▸ **Problem requirements**
Would you please retype the records that follow, word for word?

▸ **Data excerpts**
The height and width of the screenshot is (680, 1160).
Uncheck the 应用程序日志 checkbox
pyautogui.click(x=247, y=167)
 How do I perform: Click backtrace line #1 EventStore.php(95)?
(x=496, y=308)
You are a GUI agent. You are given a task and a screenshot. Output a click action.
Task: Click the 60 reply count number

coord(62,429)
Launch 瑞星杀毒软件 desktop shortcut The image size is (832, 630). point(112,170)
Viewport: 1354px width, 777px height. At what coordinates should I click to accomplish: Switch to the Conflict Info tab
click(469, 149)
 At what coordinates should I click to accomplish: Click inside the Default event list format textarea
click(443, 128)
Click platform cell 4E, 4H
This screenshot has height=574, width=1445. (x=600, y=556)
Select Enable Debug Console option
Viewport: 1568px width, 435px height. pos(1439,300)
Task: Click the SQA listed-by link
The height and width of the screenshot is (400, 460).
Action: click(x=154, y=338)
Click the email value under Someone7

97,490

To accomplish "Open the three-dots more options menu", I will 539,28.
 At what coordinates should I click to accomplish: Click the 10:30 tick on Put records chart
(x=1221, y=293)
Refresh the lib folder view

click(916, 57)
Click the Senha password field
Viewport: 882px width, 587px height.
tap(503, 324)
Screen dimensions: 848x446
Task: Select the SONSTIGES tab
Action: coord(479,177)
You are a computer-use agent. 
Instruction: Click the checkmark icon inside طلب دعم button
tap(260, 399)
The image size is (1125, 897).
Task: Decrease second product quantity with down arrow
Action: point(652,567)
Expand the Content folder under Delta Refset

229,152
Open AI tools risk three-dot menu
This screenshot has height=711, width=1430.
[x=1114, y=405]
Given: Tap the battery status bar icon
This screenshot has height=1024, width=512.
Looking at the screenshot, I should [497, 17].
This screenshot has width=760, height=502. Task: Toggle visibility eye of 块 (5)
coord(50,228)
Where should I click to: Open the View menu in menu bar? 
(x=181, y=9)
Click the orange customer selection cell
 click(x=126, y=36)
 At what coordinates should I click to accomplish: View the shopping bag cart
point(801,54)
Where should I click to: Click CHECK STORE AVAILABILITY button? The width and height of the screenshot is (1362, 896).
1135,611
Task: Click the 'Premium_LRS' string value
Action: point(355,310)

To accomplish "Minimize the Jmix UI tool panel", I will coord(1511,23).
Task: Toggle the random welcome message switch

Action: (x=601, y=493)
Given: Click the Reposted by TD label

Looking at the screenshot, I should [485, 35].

▸ **Response box**
The height and width of the screenshot is (680, 1160).
Uncheck the 应用程序日志 checkbox
pyautogui.click(x=247, y=167)
 How do I perform: Click backtrace line #1 EventStore.php(95)?
(x=496, y=308)
You are a GUI agent. You are given a task and a screenshot. Output a click action.
Task: Click the 60 reply count number

coord(62,429)
Launch 瑞星杀毒软件 desktop shortcut The image size is (832, 630). point(112,170)
Viewport: 1354px width, 777px height. At what coordinates should I click to accomplish: Switch to the Conflict Info tab
click(469, 149)
 At what coordinates should I click to accomplish: Click inside the Default event list format textarea
click(443, 128)
Click platform cell 4E, 4H
This screenshot has height=574, width=1445. (x=600, y=556)
Select Enable Debug Console option
Viewport: 1568px width, 435px height. pos(1439,300)
Task: Click the SQA listed-by link
The height and width of the screenshot is (400, 460).
Action: click(x=154, y=338)
Click the email value under Someone7

97,490

To accomplish "Open the three-dots more options menu", I will 539,28.
 At what coordinates should I click to accomplish: Click the 10:30 tick on Put records chart
(x=1221, y=293)
Refresh the lib folder view

click(916, 57)
Click the Senha password field
Viewport: 882px width, 587px height.
tap(503, 324)
Screen dimensions: 848x446
Task: Select the SONSTIGES tab
Action: coord(479,177)
You are a computer-use agent. 
Instruction: Click the checkmark icon inside طلب دعم button
tap(260, 399)
The image size is (1125, 897).
Task: Decrease second product quantity with down arrow
Action: point(652,567)
Expand the Content folder under Delta Refset

229,152
Open AI tools risk three-dot menu
This screenshot has height=711, width=1430.
[x=1114, y=405]
Given: Tap the battery status bar icon
This screenshot has height=1024, width=512.
Looking at the screenshot, I should [497, 17].
This screenshot has width=760, height=502. Task: Toggle visibility eye of 块 (5)
coord(50,228)
Where should I click to: Open the View menu in menu bar? 
(x=181, y=9)
Click the orange customer selection cell
 click(x=126, y=36)
 At what coordinates should I click to accomplish: View the shopping bag cart
point(801,54)
Where should I click to: Click CHECK STORE AVAILABILITY button? The width and height of the screenshot is (1362, 896).
1135,611
Task: Click the 'Premium_LRS' string value
Action: point(355,310)

To accomplish "Minimize the Jmix UI tool panel", I will coord(1511,23).
Task: Toggle the random welcome message switch

Action: (x=601, y=493)
Given: Click the Reposted by TD label

Looking at the screenshot, I should [485, 35].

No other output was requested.